- _The records_:
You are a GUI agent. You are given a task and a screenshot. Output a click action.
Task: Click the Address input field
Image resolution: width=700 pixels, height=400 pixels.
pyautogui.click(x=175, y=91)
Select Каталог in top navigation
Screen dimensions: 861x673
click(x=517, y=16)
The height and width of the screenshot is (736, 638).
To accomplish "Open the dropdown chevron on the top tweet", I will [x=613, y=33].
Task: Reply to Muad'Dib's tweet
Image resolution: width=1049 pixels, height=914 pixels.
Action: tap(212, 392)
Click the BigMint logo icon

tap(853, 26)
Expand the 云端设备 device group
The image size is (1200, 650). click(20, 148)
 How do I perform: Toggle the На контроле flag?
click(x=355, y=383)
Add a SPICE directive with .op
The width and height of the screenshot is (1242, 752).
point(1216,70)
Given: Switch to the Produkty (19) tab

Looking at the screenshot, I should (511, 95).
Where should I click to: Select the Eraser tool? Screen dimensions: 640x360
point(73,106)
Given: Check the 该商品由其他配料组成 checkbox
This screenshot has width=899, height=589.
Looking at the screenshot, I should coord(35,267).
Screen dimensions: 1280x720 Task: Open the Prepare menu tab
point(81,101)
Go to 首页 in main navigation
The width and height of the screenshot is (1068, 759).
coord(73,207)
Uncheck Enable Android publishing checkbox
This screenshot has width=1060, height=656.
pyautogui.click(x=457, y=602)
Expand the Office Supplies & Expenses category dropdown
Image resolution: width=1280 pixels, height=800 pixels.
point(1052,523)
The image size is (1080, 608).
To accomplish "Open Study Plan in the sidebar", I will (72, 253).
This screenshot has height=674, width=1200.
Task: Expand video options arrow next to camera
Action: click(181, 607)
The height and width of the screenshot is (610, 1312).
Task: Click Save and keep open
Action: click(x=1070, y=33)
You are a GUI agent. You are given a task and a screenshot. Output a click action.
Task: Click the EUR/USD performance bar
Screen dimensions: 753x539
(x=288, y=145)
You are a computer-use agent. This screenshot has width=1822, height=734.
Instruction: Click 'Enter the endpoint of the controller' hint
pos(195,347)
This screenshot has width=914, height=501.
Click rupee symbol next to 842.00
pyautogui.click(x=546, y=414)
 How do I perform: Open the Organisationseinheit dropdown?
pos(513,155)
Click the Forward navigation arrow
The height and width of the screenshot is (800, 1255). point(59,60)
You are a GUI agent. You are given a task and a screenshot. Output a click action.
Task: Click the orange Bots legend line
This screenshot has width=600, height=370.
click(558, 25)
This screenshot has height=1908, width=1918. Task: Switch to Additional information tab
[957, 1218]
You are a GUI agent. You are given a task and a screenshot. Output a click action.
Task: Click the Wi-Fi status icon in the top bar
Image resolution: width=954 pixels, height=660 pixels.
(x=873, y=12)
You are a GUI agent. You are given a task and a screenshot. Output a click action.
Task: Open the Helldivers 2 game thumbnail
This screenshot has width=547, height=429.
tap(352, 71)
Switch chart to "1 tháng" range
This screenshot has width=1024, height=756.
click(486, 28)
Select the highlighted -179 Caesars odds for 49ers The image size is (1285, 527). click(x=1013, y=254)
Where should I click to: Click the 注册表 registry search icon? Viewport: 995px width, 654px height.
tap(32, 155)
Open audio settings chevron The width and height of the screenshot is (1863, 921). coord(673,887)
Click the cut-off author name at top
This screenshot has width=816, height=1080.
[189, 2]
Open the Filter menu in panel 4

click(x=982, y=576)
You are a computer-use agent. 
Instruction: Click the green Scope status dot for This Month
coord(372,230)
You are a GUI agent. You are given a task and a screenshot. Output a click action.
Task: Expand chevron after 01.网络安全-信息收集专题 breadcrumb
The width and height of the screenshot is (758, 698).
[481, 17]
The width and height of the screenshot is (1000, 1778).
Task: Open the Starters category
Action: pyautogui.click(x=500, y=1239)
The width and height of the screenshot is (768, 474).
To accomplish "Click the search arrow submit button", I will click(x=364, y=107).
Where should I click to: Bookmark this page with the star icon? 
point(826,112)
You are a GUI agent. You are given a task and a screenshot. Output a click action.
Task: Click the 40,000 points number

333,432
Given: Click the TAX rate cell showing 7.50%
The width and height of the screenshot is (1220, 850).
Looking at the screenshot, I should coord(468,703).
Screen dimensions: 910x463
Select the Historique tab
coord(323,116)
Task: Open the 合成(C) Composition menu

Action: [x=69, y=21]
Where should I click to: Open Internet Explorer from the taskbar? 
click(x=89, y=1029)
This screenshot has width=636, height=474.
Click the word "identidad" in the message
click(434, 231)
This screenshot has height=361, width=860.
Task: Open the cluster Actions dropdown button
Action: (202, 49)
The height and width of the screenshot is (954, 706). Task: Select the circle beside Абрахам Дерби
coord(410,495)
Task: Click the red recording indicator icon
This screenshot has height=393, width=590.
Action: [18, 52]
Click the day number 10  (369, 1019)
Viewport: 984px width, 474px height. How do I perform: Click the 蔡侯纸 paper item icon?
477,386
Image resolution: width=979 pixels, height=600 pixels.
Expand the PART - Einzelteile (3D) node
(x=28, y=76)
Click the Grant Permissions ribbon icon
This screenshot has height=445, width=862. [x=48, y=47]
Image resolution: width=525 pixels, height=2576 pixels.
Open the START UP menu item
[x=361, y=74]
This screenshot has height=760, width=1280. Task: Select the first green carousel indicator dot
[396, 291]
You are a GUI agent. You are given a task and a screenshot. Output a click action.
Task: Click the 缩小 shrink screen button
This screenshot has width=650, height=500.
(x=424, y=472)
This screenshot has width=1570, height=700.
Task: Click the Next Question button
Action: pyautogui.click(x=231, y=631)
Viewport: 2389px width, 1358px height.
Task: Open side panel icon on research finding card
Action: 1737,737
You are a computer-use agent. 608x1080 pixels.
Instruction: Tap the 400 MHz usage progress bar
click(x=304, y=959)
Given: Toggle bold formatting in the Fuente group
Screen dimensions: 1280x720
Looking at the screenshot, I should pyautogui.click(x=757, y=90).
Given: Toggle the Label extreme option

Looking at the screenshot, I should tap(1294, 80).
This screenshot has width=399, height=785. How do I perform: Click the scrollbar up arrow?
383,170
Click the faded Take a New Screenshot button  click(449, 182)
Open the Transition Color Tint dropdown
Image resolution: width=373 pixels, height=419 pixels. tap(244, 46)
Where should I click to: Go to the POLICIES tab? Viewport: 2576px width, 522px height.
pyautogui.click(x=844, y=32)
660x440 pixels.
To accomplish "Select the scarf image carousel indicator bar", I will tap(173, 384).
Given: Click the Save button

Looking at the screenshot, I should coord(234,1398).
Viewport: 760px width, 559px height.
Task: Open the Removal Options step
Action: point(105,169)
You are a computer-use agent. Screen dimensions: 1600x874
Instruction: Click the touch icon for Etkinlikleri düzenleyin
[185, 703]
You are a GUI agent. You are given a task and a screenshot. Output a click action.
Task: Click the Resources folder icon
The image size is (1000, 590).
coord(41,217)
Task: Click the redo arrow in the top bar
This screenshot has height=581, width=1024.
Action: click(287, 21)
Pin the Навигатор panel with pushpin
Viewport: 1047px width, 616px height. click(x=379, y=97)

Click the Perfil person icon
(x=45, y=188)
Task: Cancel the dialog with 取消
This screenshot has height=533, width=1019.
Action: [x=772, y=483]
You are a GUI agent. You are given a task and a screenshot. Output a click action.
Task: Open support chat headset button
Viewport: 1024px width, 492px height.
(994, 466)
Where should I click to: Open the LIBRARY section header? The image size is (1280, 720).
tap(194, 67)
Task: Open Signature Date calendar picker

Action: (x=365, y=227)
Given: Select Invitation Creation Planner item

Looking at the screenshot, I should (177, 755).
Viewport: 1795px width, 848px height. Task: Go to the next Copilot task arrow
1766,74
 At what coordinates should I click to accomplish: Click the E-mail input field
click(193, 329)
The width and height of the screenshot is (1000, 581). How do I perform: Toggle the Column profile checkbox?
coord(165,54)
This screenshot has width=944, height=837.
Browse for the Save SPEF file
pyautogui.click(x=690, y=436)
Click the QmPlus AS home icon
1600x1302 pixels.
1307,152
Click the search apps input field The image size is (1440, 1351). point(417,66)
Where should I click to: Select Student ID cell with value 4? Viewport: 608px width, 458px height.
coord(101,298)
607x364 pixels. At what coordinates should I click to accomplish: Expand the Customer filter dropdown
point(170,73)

- _Exercise directions_:
Could you please retype the lines from the start of the data through the line with "Go to 首页 in main navigation", both included, and nothing else?

- _Answer space_:
You are a GUI agent. You are given a task and a screenshot. Output a click action.
Task: Click the Address input field
Image resolution: width=700 pixels, height=400 pixels.
pyautogui.click(x=175, y=91)
Select Каталог in top navigation
Screen dimensions: 861x673
click(x=517, y=16)
The height and width of the screenshot is (736, 638).
To accomplish "Open the dropdown chevron on the top tweet", I will [x=613, y=33].
Task: Reply to Muad'Dib's tweet
Image resolution: width=1049 pixels, height=914 pixels.
Action: tap(212, 392)
Click the BigMint logo icon

tap(853, 26)
Expand the 云端设备 device group
The image size is (1200, 650). click(20, 148)
 How do I perform: Toggle the На контроле flag?
click(x=355, y=383)
Add a SPICE directive with .op
The width and height of the screenshot is (1242, 752).
point(1216,70)
Given: Switch to the Produkty (19) tab

Looking at the screenshot, I should (511, 95).
Where should I click to: Select the Eraser tool? Screen dimensions: 640x360
point(73,106)
Given: Check the 该商品由其他配料组成 checkbox
This screenshot has width=899, height=589.
Looking at the screenshot, I should coord(35,267).
Screen dimensions: 1280x720 Task: Open the Prepare menu tab
point(81,101)
Go to 首页 in main navigation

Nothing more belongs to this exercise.